この前のブレイクPENTATONE)とほとんど同じ時期に、同じ会場で録音されたマリナーとASMFの新譜です。ブレイクの時は全て世界初録音でしたが、こちらでも1曲は初録音、そんな珍しい曲の録音をほとんど90歳になろうかという指揮者が集中的に行ったのですから、これはまさに奇跡に近いものです。
ここではシュルホフ、クルシェネク、ダンディという、いずれも前世紀の前半に活躍した3人の作曲家の複数の独奏者のための協奏曲が録音されています。全ての曲でピアノとフルートが参加、クルシェネク(これが初録音)にはヴァイオリン、ダンディにはチェロが加わります。その4人の中で最も若いのは、まだ20代のウィーン・フィルのセカンド・ヴァイオリンの首席奏者コンツでしょうが、その次に若いのがやはりウィーン・フィルの首席奏者シュッツでしょう。

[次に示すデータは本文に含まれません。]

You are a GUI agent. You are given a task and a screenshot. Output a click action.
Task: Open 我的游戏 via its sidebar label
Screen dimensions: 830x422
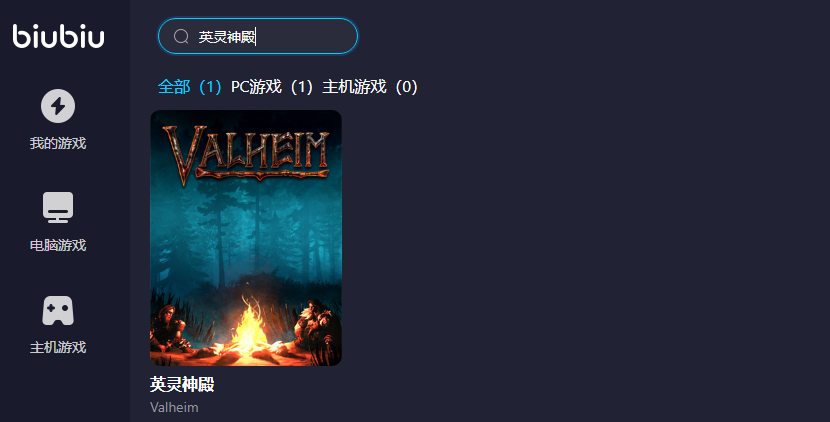58,143
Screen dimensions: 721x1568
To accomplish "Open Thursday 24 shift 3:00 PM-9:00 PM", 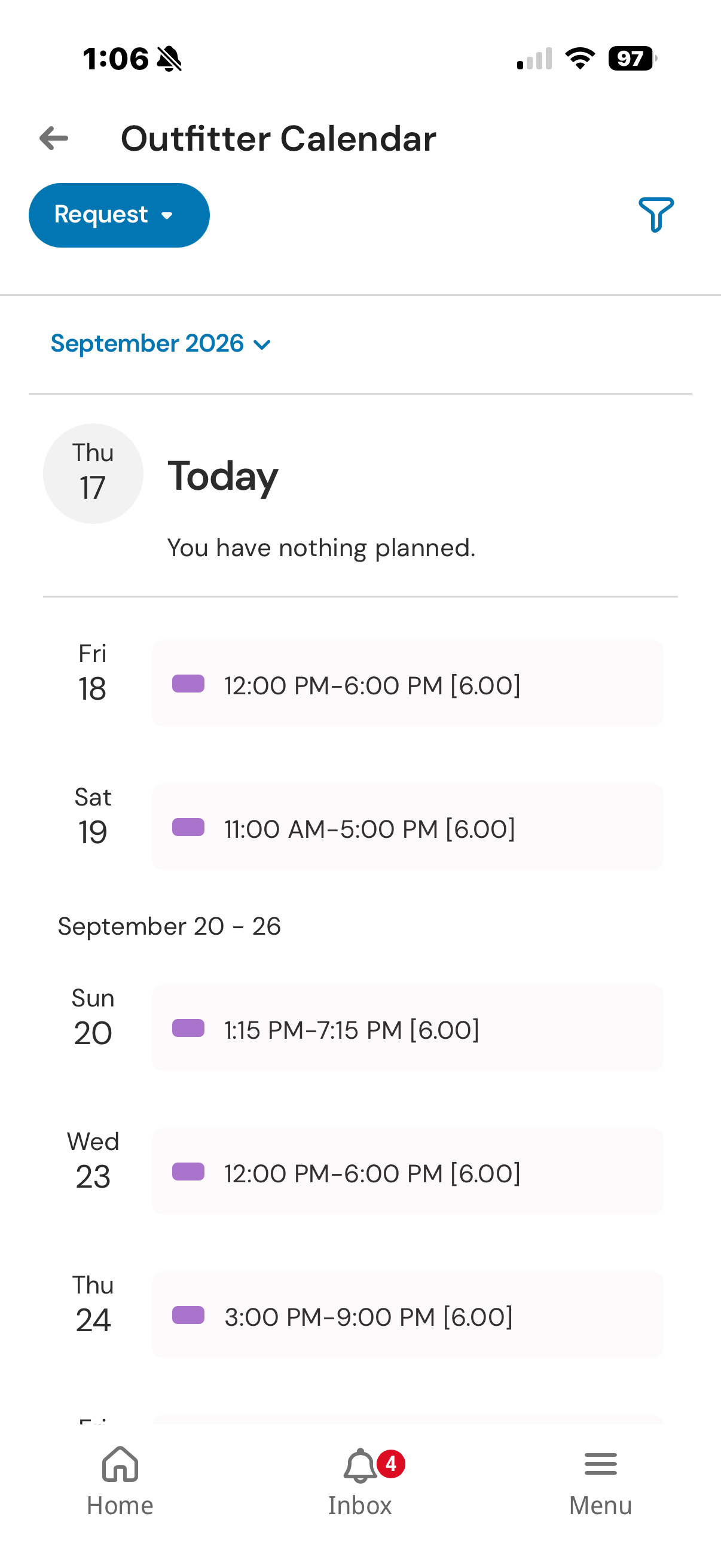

インスブルック生まれのカール=ハインツ・シュッツは、フィリップ・ベルノルドやオーレル・ニコレに師事、2つほどのコンクールで1位を取った後、2000年から2004年まではシュトゥットガルト・フィル、2005年から2011年まではウィーン交響楽団の首席奏者を務め、その後にウィーン国立歌劇場管弦楽団のメンバーとなります。同時にウィーン・フィルのメンバーにもなるのですが、まだ「新入団員」扱いのようですね。この辺の事情は複雑なようですが、歌劇場管弦楽団では首席奏者でも、ウィーン・フィルではまだ「仮団員」なのでしょうか。いずれにしても、これでシュルツと、そしてフォーグルマイヤーが抜けてしまった穴はアウアーとこのシュッツによってシュッと埋められたことになりますね(実は、「シュッツ」と聞いて、最初は「シュルツ」だと思ってしまいました。退団直後に亡くなってしまったヴォルフガング・シュルツの息子のマティアス・シュルツも、歌劇場管弦楽団のメンバーだったはずなので、てっきり彼が昇格したのかと)。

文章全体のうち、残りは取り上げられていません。